A model for the electric field-driven deformation of a drop or vesicle in strong electrolyte solutions

TL;DR

This paper develops a comprehensive model describing how electric fields deform drops or vesicles in electrolyte solutions, incorporating electrokinetic flows, electrostatics, and fluid dynamics through coupled equations and boundary conditions.

Contribution

It introduces two formulations of a model for electric field-induced deformation of drops or vesicles, integrating electrokinetics and fluid mechanics with simplified strong electrolyte assumptions.

Findings

Model captures arbitrary deformations under electric fields.

Two formulations provide flexible approaches for analysis.

Incorporates electrostatic and electrokinetic effects in deformation.

Abstract

A model is constructed to describe the arbitrary deformation of a drop or vesicle that contains and is embedded in an electrolyte solution, where the deformation is caused by an applied electric field.

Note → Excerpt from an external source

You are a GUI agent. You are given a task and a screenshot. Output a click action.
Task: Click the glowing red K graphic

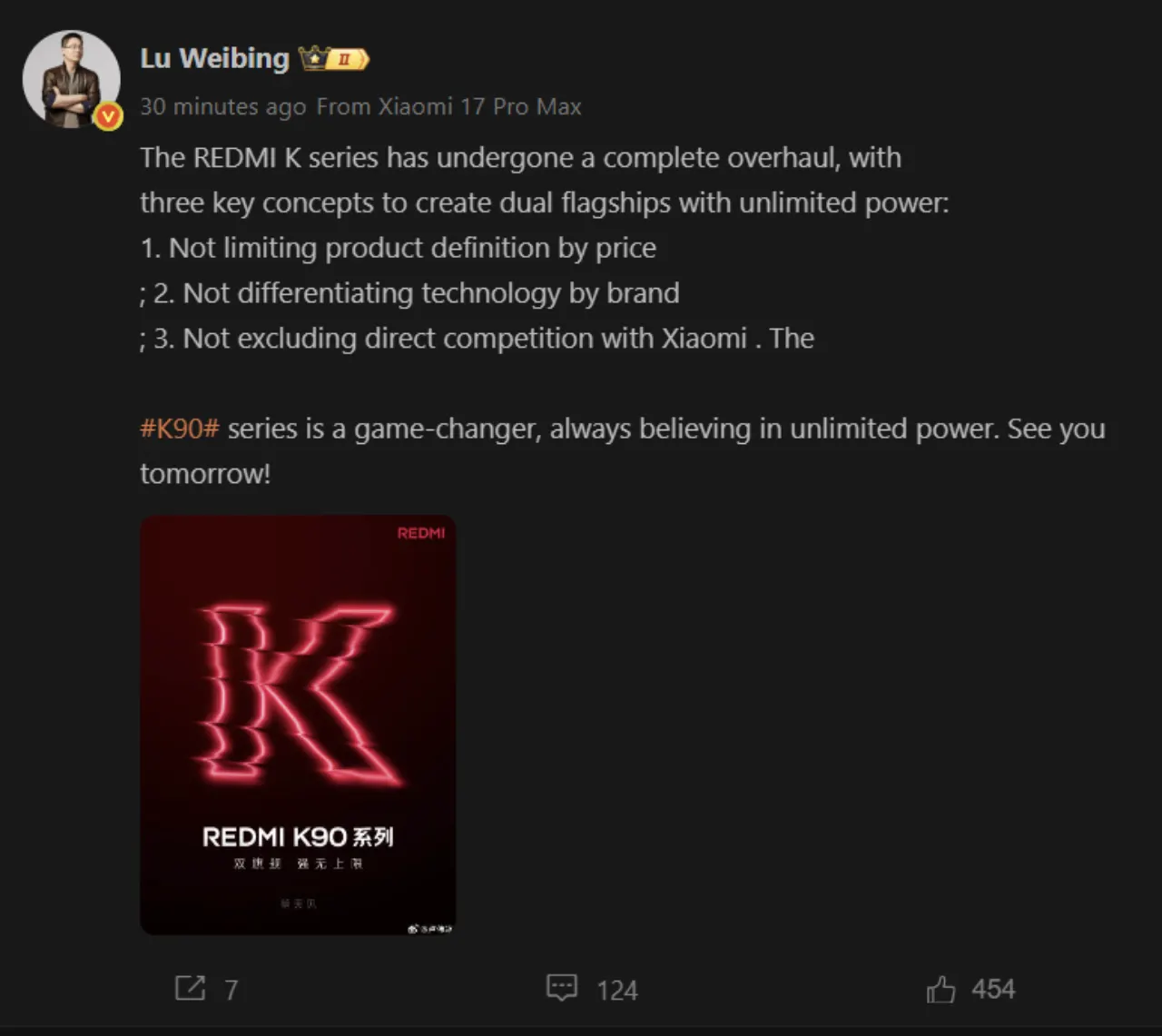[x=298, y=695]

The applied field produces an electrokinetic flow or induced charge electro-osmosis. The model is based on the coupled Poisson-Nernst-Planck and Stokes equations. These are reduced or simplified by forming the limit of strong electrolytes, for which ion densities are relatively large, together with the limit of thin Debye layers. Debye layers of opposite polarity form on either side of the drop interface or vesicle membrane, together forming an electrical double layer. Two formulations of the model are given. One utilizes an integral equation for the velocity field on the interface or membrane surface together with a pair of integral equations for the electrostatic potential on the outer faces of the double layer. The other utilizes a form of the stress-balance boundary condition that incorporates the double layer structure into relations between the dependent variables on the layer's outer faces. This constitutes an interfacial boundary condition that drives an otherwise unforced Stokes flow outside the double layer. For both formulations relations derived from the transport of ions in each Debye layer give additional boundary conditions for the potential and ion concentrations outside the double layer.